Following the Soviet annexation of Estonia in 1944, Kuuskemaa fled to Sweden. The Estonia Theatre building, which housed the Estonia song and drama society theatre and the Estonian National Opera was bombed and heavily damaged by Soviet air raids on 9 March 1944. Kuuskemaa remained in Sweden until 1946, when she was repatriated to the Estonian Soviet Socialist Republic. In 1947, she resumed her career with the Estonia song and drama society when the Estonia Theatre building was reopened. She remained there until its dissolution in 1949.

==Film career==
Betty Kuuskemaa made her screen debut in the 1913 film Laenatud naene (The Borrowed Wife). In 1947 she appeared in the Soviet Estonian-language drama Elu tsitadellis (Life in the Citadel) directed by Herbert Rappaport for Lenfilm, based on the 1946 play of the same name by the Estonian author and communist politician August Jakobson. Elu tsitadellis was the first post-World War II Estonian feature film following the annexation of Estonia into the Soviet Union. The plot largely revolves around the arrival of the Soviet Army following the German occupation of Estonia in 1944 and justice being meted out to Estonians who had collaborated with German occupying forces. The film ends with jubilant Estonians celebrating their "liberation" and inclusion into the Soviet Union and accepting communist ideology.
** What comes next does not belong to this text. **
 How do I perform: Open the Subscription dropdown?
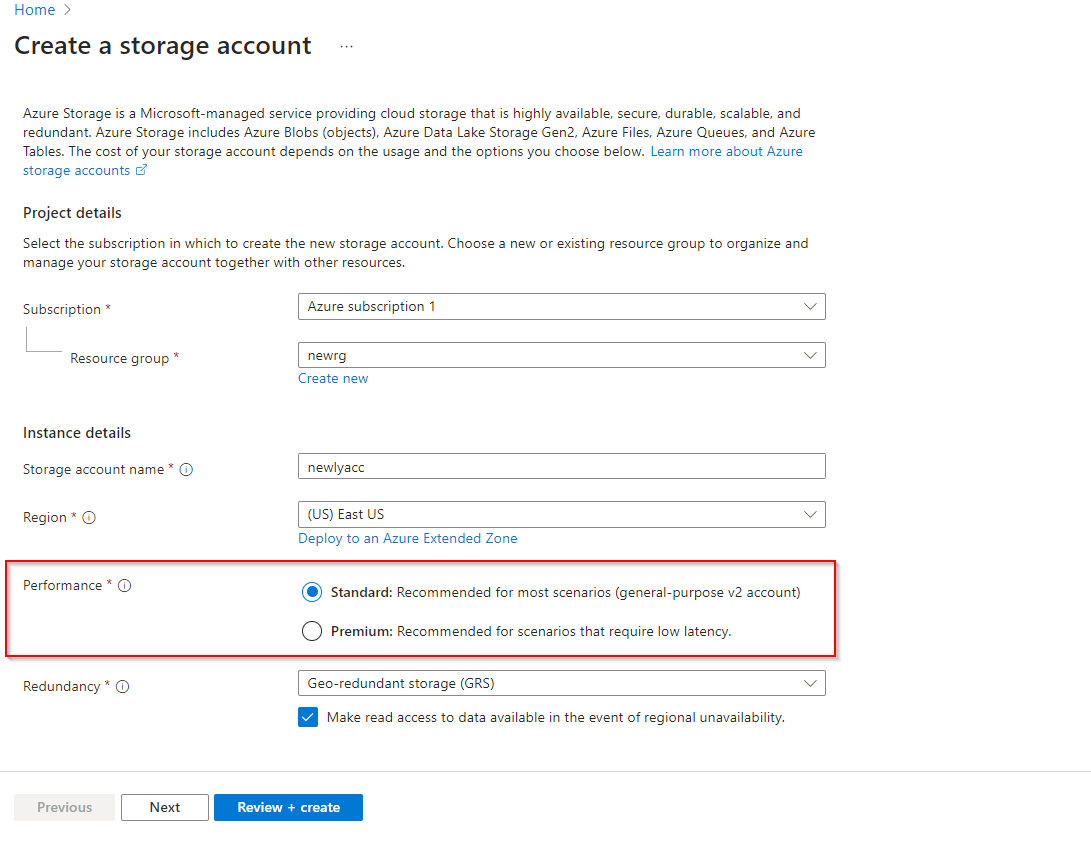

Ten years passed before Betty Kuuskemaa appeared in another film. In 1957, she appeared in the Aleksandr Mandrõkin directed drama Pöördel (The Turning Point) for Tallinnfilm. Pöördel stars actors Gunnar Kilgas as the new chairman of a failing Estonian collective farm and his struggle win the trust of the farm workers and boost the farm's production.

In 1961, she appeared in the role of Mari in the Egon Rannet penned and Ilja Fogelman and Reet Kasesalu directed color musical comedy film Laulu sõber (Friend of Songs), again set against the backdrop of a collective farm.

==Personal life==
Betty Jõggis was married August Mart Kuuskemaa, who died in 1955. She did not remarry. The couple had two sons. Their firstborn, Ado Kuuskemaa died soon after his birth in 1914. In 1920, Betty Kuuskemaa gave birth to Madis Kuuskemaa, who died in 1944 at the Battle of Narva as an Estonian volunteer for the German Army with the rank of Oberfähnrich; he was age 23 at the time of his death; a month shy of his 24th birthday. Madis had a son in 1942, Jüri Kuuskemaa, who is a prominent Estonian art historian.

Betty Kuuskemaa died on 19 December 1966, at age 87 in Tallinn and was buried in Tallinn's Forest Cemetery.

==Acknowledgements==
In 1924, Kuuskemaa sat for a portrait painting by Anna Luik-Püüman. The painting now belongs to the Estonian Theatre and Music Museum.

In 1936, Betty Kuuskemaa received the Honoured Actress and Estonian Actors Union gold merit badge for her accomplishments as an actress. In 1947, she was named a Merited Artist of the Estonian SSR. In 1980, a 100 x 50 centimeter bronze memorial plaque was placed on her former residence at J. Poska St. 10 in Tallinn which reads, "Here lived in the years 1953–1966 Estonian SSR Honoured artist Betty Kuuskemaa." The plaque was stolen in 2003, but later replaced.